Dickens - Antidote for Pop Culture

To the Ghost of Christmas Present, Charles Dickens has Scrooge say, " ... you've shown me only greed, and malice, and apathy! Let me see some TENDERNESS, some... DEPTH OF FEELING!"

The former, one might say about pop culture, so superficial, nonsensical, and driven by greed, malice, and apathy.

But the latter - tenderness and depth of feeling - Charles Dickens specialized in depicting to the world; the grief of mortal, fallen men and the joys that could pierce in equal depth.
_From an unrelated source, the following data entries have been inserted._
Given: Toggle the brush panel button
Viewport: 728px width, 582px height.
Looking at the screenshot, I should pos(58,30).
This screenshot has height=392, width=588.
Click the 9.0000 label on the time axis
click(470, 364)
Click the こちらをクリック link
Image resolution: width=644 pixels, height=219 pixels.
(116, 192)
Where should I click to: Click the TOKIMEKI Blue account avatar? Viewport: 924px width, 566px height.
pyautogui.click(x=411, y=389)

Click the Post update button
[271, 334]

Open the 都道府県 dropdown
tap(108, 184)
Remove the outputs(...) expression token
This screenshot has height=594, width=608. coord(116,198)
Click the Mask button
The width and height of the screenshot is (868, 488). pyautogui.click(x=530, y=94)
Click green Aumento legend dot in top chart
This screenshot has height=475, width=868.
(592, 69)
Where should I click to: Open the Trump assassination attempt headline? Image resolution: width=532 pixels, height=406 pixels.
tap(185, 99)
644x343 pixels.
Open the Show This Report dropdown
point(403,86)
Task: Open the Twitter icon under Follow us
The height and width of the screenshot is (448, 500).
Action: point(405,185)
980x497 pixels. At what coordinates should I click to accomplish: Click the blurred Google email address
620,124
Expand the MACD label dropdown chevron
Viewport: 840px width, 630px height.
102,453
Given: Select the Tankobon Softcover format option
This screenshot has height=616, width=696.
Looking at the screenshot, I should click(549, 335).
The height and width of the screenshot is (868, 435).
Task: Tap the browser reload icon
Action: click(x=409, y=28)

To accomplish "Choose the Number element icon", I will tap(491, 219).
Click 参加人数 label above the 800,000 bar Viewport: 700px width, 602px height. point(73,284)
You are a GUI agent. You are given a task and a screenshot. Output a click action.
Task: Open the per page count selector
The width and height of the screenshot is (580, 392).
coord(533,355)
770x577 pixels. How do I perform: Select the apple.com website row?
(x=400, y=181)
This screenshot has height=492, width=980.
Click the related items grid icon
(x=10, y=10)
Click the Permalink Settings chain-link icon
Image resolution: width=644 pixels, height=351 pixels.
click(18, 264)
G. K. Chesterton said in his book, Charles Dickens, the Last of the Great Men,
He was the voice in England of (an) humane intoxication and expansion, this encouraging of anybody to be anything ... It is useless for us to attempt to imagine Dickens and his life unless we are able at least to imagine this old atmosphere of a democratic optimism - a confidence in commen men.
For any persons who feel forlornly as though a majority of Americans have lost their way and are about to cast their vote for an inexperienced candidate cut from the academical cloth of secular, social pragmatism, I strongly recommend a large dose of Dickens. If you can't find a quiet afternoon in which to sit and read him, then find a copy of the 2002 film version of Nicholas Nickleby, about which Roger Ebert says, "(I)t's jolly and exciting and brimming with life, and wonderfully well-acted."

And, I may add, full of greed, malice, apathy, AND tenderness and depth of feeling. Basically, everything you want but cannot find in today's superficial world of pop culture and cookie cutter news bytes.